Many years ago, Darwin pointed out that most vertebrates share a great deal of physiology, including the nerve networks. He wrote a book about it – The Expression of Emotions in Man and Animals. You may hear: “They don’t feel the way we do,” but feel they do, most definitely. The way we do? Probably it’s all in the same ballpark. Love, fear, curiosity, fury, joy. Communicated in whatever levels and languages are appropriate to the species.
My third raptor story features a young Cooper’s Hawk, one of those traditional forest hunters who have recently moved into towns and cities to fly down pigeons and snack at bird feeders. He was also one of five siblings, hatched and raised in a suburban back yard. A falconer caught the littlest one, a small male, and kept him for about ten days, feeding him and considering working with him as a hunting partner for awhile.
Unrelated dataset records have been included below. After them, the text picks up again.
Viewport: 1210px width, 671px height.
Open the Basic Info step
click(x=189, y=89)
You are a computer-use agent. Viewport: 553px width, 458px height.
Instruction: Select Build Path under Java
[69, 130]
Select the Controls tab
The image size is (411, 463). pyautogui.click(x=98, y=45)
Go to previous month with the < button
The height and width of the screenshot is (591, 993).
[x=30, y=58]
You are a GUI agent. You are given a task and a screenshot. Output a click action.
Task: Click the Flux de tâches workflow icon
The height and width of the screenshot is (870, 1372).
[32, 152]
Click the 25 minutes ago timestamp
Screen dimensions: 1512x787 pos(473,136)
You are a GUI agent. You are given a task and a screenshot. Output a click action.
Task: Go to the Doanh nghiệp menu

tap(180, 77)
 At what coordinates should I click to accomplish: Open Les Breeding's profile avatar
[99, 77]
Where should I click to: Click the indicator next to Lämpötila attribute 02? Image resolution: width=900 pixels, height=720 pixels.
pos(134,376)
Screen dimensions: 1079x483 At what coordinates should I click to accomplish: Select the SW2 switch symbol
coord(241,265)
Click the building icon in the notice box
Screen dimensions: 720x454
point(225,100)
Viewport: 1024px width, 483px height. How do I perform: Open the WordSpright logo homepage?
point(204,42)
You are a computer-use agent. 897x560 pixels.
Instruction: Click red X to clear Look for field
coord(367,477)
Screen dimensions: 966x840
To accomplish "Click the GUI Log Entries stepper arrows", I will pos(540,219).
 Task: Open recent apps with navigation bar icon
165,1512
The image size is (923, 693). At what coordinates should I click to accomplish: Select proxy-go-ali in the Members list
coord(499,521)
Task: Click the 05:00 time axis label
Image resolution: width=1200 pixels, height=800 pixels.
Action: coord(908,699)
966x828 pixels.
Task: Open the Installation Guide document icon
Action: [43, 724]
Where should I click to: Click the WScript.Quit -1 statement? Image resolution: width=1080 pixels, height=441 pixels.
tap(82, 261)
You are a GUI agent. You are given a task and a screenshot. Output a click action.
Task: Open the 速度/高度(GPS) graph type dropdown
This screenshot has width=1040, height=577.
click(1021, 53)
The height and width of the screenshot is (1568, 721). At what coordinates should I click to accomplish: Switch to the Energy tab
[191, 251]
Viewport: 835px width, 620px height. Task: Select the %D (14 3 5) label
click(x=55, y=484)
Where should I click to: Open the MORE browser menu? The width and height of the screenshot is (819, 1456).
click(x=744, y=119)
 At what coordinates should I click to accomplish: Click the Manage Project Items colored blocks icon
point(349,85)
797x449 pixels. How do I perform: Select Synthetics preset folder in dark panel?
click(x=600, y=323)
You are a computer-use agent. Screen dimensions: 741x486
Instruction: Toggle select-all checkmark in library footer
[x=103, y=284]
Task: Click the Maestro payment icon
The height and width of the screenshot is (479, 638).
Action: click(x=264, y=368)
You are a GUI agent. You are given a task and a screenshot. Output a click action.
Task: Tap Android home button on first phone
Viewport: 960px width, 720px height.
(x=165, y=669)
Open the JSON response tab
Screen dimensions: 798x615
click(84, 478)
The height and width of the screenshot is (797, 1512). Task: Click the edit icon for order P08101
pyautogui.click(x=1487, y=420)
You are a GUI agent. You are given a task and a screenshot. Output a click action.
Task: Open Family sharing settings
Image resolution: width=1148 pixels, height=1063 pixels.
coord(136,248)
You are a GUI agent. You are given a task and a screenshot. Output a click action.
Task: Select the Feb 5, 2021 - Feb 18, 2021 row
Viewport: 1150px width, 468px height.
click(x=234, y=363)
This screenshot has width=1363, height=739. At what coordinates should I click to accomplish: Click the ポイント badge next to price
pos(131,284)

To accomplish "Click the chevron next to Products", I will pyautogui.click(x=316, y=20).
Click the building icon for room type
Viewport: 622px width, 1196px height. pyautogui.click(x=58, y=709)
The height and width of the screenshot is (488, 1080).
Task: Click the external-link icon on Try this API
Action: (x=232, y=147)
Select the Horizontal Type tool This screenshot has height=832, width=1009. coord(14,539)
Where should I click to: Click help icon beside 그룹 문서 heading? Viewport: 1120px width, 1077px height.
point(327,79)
But after a bit, he got to feeling guilty – he’s the keen observer of the Red-tail and Kestrel families, and here was a healthy young bird that surely needed to be with its parents not just to learn hunting refinements, which a falconer can help with, but the serious lesson of CAUTION. He took the little boy back to the yard where he’d trapped him.
Released – unhooded and unjessed – the youngster flew into the tree where he’d been seen often before his capture, a favorite perch. For ten minutes, he looked all around, anxiously – and called. After another ten minutes, the falconer was regretting having released this bird to a lonely spot – the others had, he thought, taken off. When suddenly, the parents both appeared, followed by another of the young. There was a rapturous reunion!
The lesson here is that though we humans believe we are better at most things than our wild neighbors, in truth wild parents are best after all. Finding food and killing it is only the beginning of successfully growing up among raptors. The other really critical area is avoiding predators. Even with parental care, 60 to 75 percent of young raptors die the first year for one reason or another (many of human origin), and the sad truth is that even falconry birds not taken from the wild as juveniles but raised by people, are often, without parental care, the victims of other predators – including other raptors – when they are flying.
So – though the overall odds do not seem good to us, chances are that Mother and Father Nature still do the best job of successfully raising young raptors!